About this task
Among the entries that follow, find every line with the word "computer" and list it.

[Stored data]
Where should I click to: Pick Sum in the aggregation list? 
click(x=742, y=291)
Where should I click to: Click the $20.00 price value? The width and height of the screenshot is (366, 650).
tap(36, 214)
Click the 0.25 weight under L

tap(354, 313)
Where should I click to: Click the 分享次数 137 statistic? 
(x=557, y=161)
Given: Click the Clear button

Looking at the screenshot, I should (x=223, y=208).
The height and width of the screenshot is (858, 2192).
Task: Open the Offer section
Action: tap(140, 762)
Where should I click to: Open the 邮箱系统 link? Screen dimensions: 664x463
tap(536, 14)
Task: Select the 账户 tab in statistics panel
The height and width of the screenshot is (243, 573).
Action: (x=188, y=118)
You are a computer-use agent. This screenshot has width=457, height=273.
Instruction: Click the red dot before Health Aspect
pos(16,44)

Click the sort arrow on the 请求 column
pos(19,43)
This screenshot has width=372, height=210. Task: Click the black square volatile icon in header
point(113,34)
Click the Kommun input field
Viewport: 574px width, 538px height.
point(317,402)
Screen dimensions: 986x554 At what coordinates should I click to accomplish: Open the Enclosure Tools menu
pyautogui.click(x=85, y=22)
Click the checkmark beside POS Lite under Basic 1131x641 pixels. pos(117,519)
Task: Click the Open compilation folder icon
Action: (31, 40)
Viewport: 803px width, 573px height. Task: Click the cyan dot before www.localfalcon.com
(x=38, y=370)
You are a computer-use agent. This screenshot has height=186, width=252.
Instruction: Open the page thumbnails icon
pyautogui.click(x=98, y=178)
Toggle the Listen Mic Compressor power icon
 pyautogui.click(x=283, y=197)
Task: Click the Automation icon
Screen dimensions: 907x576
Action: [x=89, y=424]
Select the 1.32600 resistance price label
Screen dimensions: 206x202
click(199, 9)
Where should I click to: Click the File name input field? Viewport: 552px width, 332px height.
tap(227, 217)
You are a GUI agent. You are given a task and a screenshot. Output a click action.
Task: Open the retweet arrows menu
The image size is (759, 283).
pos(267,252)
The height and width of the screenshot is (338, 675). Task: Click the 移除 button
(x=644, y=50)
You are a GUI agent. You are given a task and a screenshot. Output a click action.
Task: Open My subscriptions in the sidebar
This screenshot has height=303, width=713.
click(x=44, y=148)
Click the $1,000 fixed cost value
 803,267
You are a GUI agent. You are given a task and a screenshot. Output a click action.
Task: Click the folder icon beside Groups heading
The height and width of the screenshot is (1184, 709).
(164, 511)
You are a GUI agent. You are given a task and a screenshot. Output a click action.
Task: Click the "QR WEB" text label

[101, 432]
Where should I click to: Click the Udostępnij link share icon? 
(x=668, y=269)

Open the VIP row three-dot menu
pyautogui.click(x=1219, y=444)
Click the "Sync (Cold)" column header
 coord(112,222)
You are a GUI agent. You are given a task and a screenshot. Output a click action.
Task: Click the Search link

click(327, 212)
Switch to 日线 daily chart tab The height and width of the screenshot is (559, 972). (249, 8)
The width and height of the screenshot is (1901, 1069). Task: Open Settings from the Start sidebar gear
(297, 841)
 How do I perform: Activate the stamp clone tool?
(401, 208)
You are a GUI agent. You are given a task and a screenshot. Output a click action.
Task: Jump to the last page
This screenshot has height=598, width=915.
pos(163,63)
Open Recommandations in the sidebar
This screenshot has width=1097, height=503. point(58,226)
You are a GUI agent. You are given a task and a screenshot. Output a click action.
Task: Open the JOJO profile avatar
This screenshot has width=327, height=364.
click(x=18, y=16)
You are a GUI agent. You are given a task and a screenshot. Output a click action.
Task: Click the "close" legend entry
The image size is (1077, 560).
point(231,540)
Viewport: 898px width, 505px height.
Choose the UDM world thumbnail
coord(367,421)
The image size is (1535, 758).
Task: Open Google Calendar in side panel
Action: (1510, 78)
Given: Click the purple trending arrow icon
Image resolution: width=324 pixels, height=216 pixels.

Result
You are a computer-use agent. This screenshot has width=457, height=273.
You are a computer-use agent. This screenshot has height=186, width=252.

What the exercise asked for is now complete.